Intent data is behavioral signal collected from third-party publisher networks, first-party website activity, or both, that indicates a specific company or contact is actively researching a problem your product solves.
At a glance
- Used by revenue ops, ABM, and BDR teams to prioritize accounts showing active research behavior.
- Third-party sources (Bombora, G2, TechTarget) track browsing across publisher networks.
- First-party signals, such as pricing page visits, are warmer and more reliable than third-party scores.
- Measured as a surge score or topic score tied to a company domain or contact.
- Common pitfall: buying the data feed, then failing to build any routing or activation logic around it.
How does intent data actually work?
Intent data arrives in two main forms. Third-party intent aggregates anonymous browsing behavior across large publisher networks. If employees at a logistics company read six articles about warehouse management software in two weeks, that company surfaces as “surging” on the relevant topic. First-party intent is simpler: your own website visits, pricing page hits, documentation reads, and product trial activity, all tied to known or identifiable visitors.
The data typically arrives as a score or surge signal tied to a company domain. Revenue ops teams pipe it into a CRM or marketing automation platform, then rep alerts or sequence triggers fire when an account crosses a defined threshold.
Why does it matter for B2B revenue teams?
Cold outreach to a completely unaware buyer produces response rates around 1 to 3 percent. Outreach to an account actively comparing vendors in your category can run 3 to 5 times higher. Intent data does not create demand. It tells you where demand already exists.
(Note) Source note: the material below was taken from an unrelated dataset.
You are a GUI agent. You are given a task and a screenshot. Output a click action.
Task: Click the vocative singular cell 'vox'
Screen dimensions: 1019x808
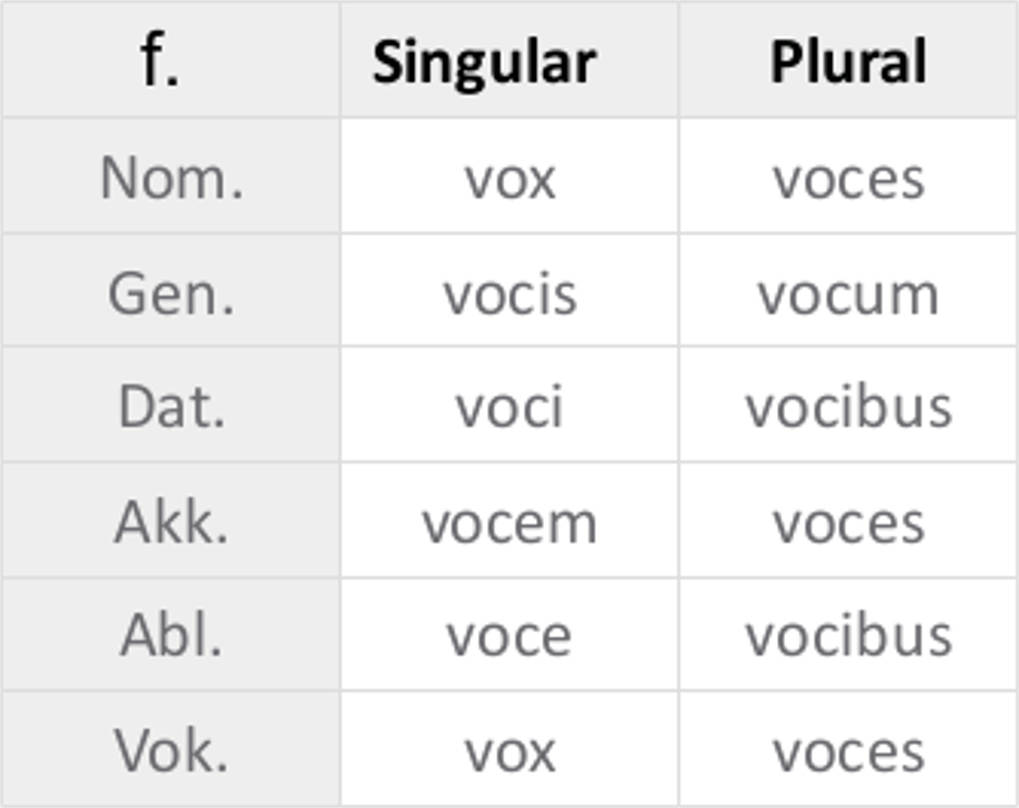(509, 750)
For ABM programs, intent narrows a target account list from “1,000 companies that fit our ICP” to “47 companies fitting our ICP who are researching right now.” That changes how teams allocate account executive time, ad spend, and outbound capacity. Speed of routing matters as much as the data itself: a team spending $4,000 per month and routing signals to the right rep within 24 hours will consistently outperform a team spending $40,000 on the same data and delivering it in a weekly CSV no one opens.
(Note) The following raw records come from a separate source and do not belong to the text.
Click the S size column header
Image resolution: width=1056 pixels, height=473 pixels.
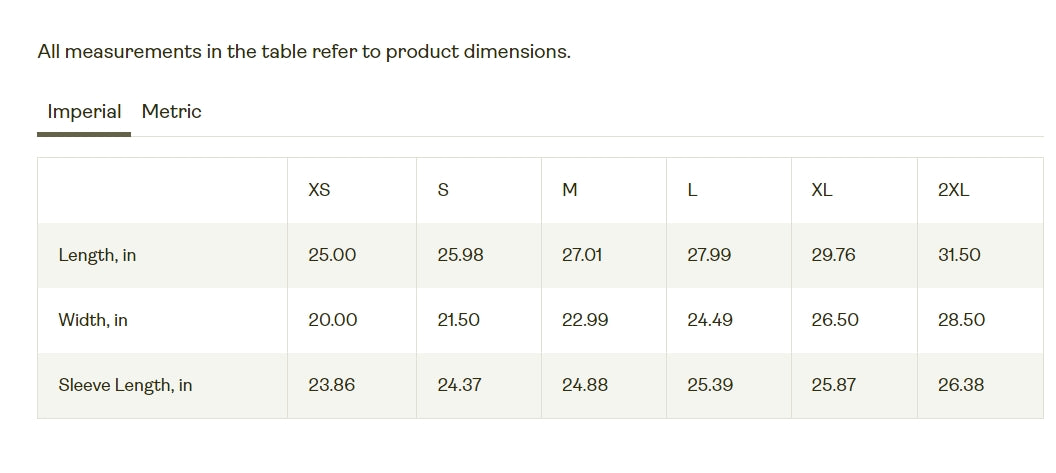coord(442,191)
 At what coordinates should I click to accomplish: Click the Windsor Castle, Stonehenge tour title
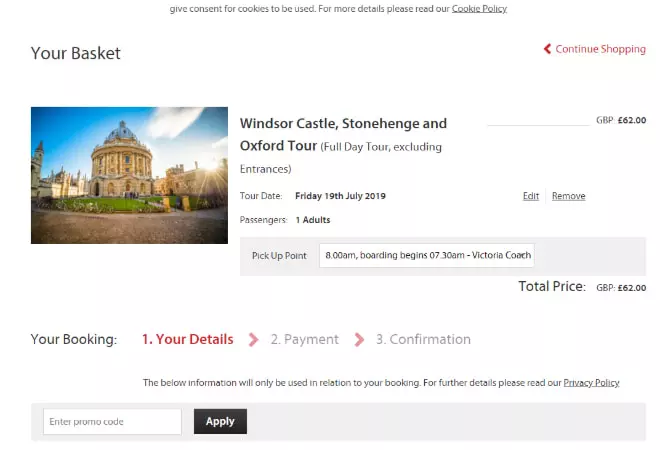(343, 135)
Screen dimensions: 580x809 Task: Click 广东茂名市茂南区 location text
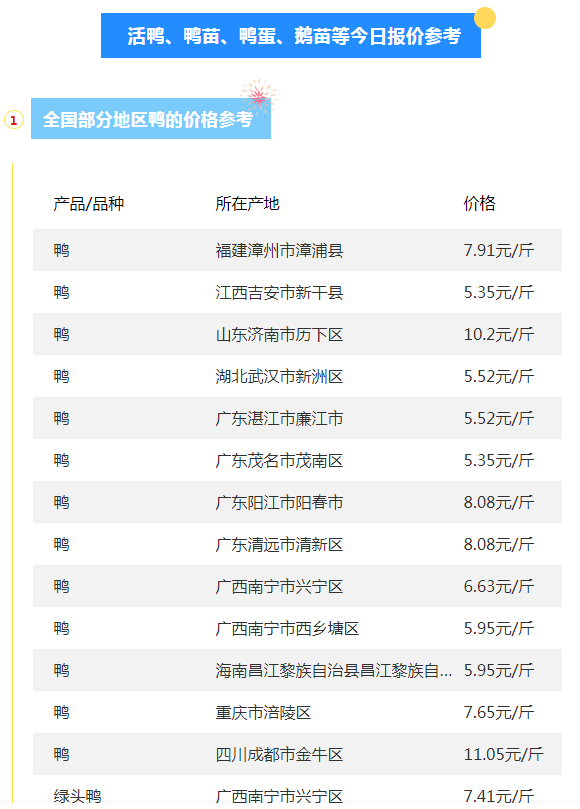(279, 460)
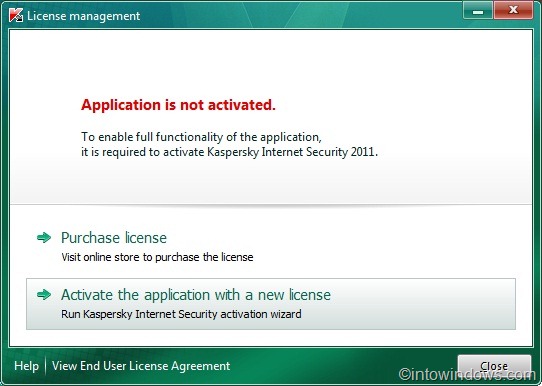Click the Run Kaspersky Internet Security activation wizard text
Screen dimensions: 542x386
(x=181, y=314)
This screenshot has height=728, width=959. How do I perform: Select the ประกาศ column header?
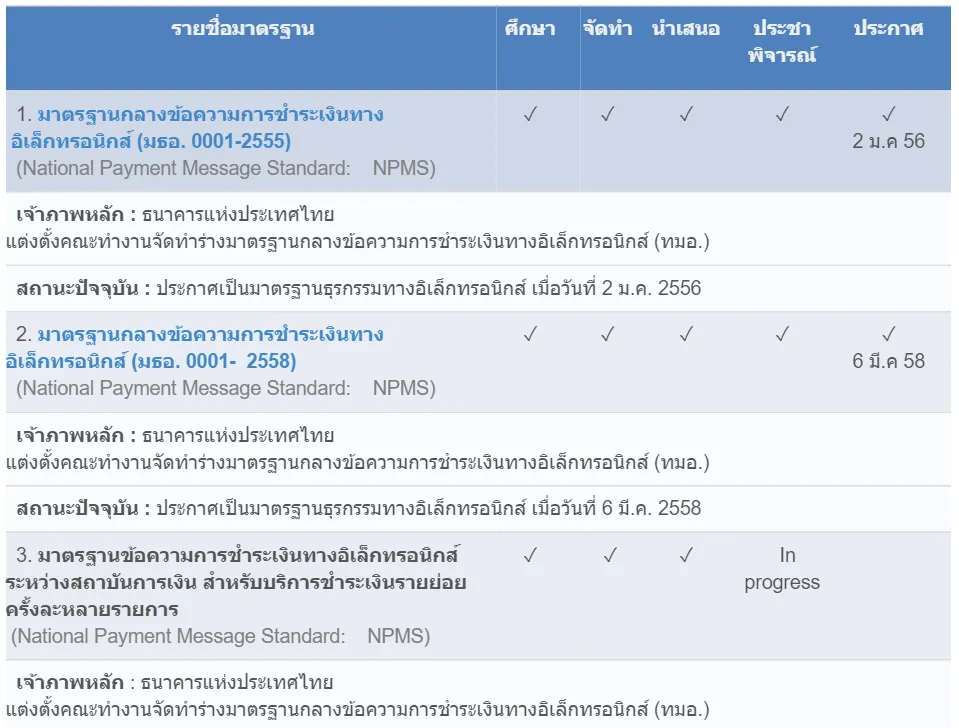coord(888,29)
How is intent data measured and scored?
Third-party scoring
Vendors compare a company’s current topic consumption volume against its historical baseline. A spike above normal is flagged as a “surge.” Scores are usually normalized on a scale of 0 to 100 or expressed as a percentile rank within a peer group.
First-party signals
First-party signals are page-level events: pricing page visits, ROI calculator completions, case study views, or repeated product documentation reads. These carry more weight than third-party scores because they reflect direct engagement with your brand, not just category-level curiosity.
What are the most common intent data mistakes?
- Treating a research signal as a buying signal. An account surging on “CRM software” is investigating options, not necessarily ready to purchase. Opening with “I saw you’re looking for a CRM” reads as surveillance, not helpfulness.
- No routing logic. Intent data sitting in a dashboard nobody checks is a sunk cost. Value comes from the speed and specificity of follow-up, not the data itself.
- Buying category-level topics when keyword-level data is available. Surging on “marketing automation” is too broad for most outbound motions. Surging on “HubSpot alternatives” or “Marketo pricing” is immediately actionable.
- Deprioritizing first-party signals. A contact who visited your pricing page twice this week is warmer than any third-party surge score, regardless of vendor.
How does intent data connect to adjacent concepts?
Intent data is most useful inside an ABM motion where a defined target account list already exists. It identifies which accounts to activate now versus which to hold in a nurture track. For BDRs doing outbound, intent signals replace broad list pulls with a prioritized daily queue based on who is actually in-market.
Paired with contact enrichment tools, teams can match intent signals to specific contacts and route them into personalized sequences without manual steps. First-party intent also feeds bottom-of-funnel decisions: a known contact who hits your ROI calculator and case study library in the same session is a sales-ready signal, independent of any third-party platform score.